Günün kısası: Night of the Living Dread (2021)

Elektrik kesintisi uyku rutinini mahvettiğinde, evinde bazı davetsiz misafirler olduğunu fark eden Ruby’nin bir gecesi. Huzurlu bir uyku çekmek için tek çaresi, ziyaretçileriyle bir bir yüzleşmek.

Başını yastığa koyduğu gibi uyuyabilen şanslı azınlıktan mısınızdır? Yanıtınız hayırsa, bizzat kendinizle ya da hayatınızdaki insanlarla kafanızda yaptığınız uzuuun konuşmaların, hafızanızın ansızın avucunuza koyup kaçıverdiği kimi hatıralarınızla baş başa kalıp onları ameliyat etmenin ne demek olduğunu, nasıl duygulara sürüklediğini biliyorsunuzdur muhtemelen. Evet, bazen fazlasıyla zorluyor. Büyük bir kalabalık, ekseriyetle bu kanalları tıkamaya çalışıyor, uyanık olduğu her saniye zihnini boş bırakmamak için elinden geleni yapıyor. Oysa gün sonu raporları aldığımız böylesi zamanlarda -becerebildiğimiz kadarıyla- dürüst olabildiğimizde ve kendimize, şefkati elden bırakmadan yaklaşabildiğimizde pek çoğumuz; içgörümüzün geliştiğini, yavaş yavaş iyileştiğimizi hissediyoruz. Bu gece mesailerini, uyku öncesi arınma seansları gibi düşünerek hafifleyebilir miyiz?

İsveçli animasyon sanatçısı Ida Melum’un stop motion tekniğiyle ürettiği 11 dakikalık kısası Night of the Living Dread, baş karakteri Ruby’nin, etrafındaki uyaranlar birden yok olduğunda kendisine musallat olan geçmiş benlikleriyle tanıştırıyor izleyeni.
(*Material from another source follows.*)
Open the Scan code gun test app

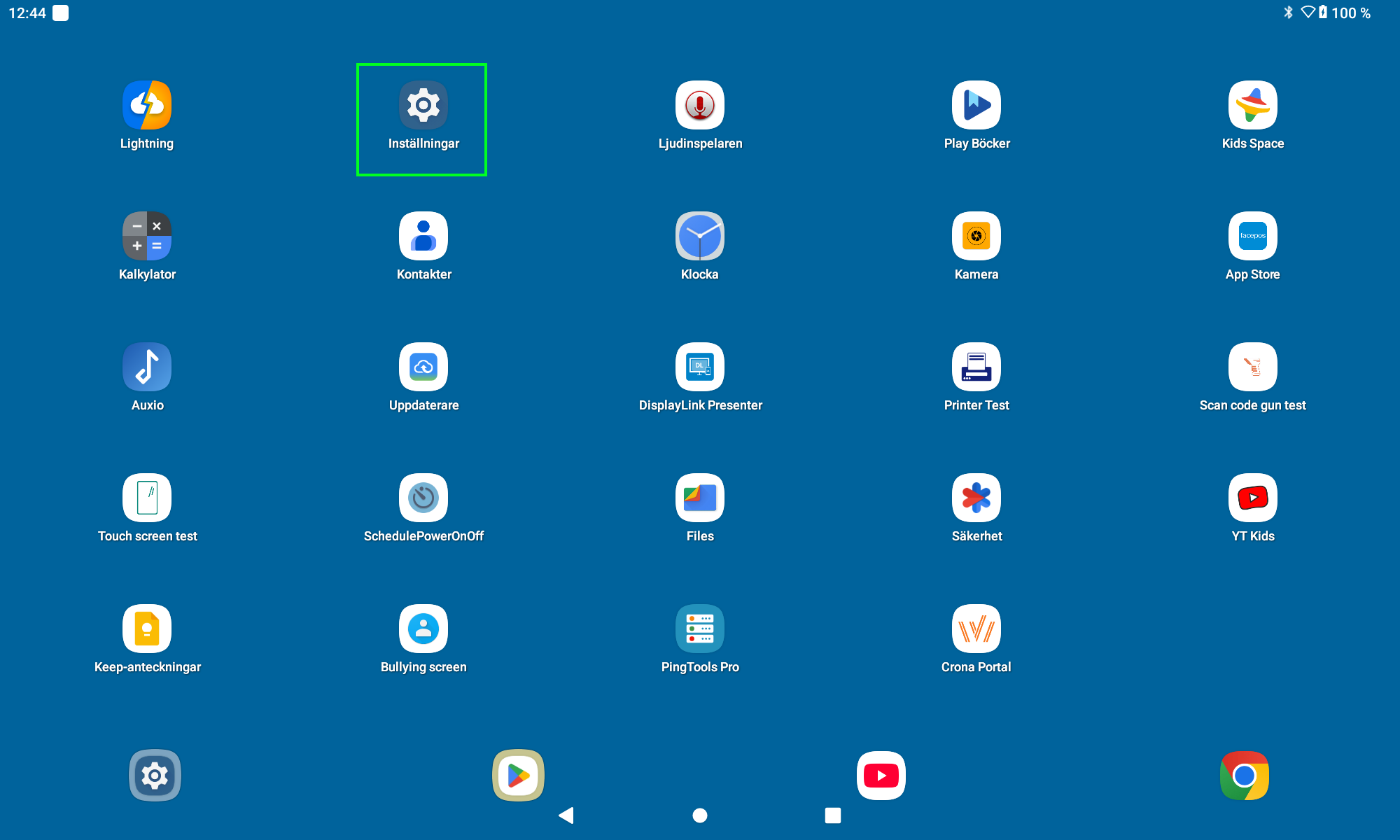pos(1252,366)
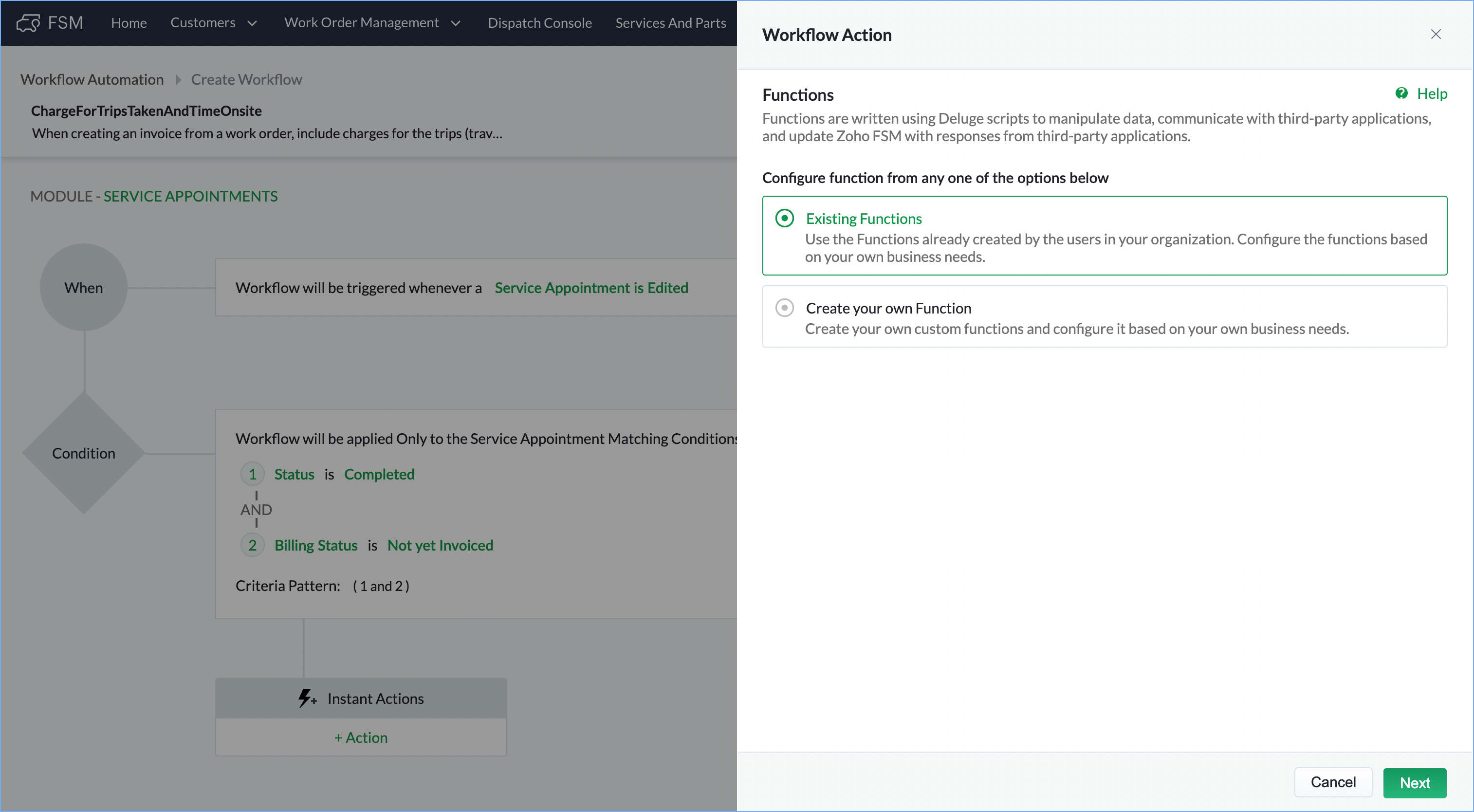Click condition number 2 badge
The image size is (1474, 812).
[x=252, y=545]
Zamanın farklı katmanlarında yaşayan Ruby’ler üzerinden insanın başını şişiren, uykusunu kaçıran türlü utanç anlarına, travmalarına, kaygıları tetikleyen eskimiş deneyimlerine dokunarak geniş bir empati alanı açan film, komedi-gerilim hattında incelikle gezinen senaryosuyla 2022’de BAFTA adayı olmuş ve En İyi Öğrenci filmi dalında Annie Ödülü’ne uzanmıştı.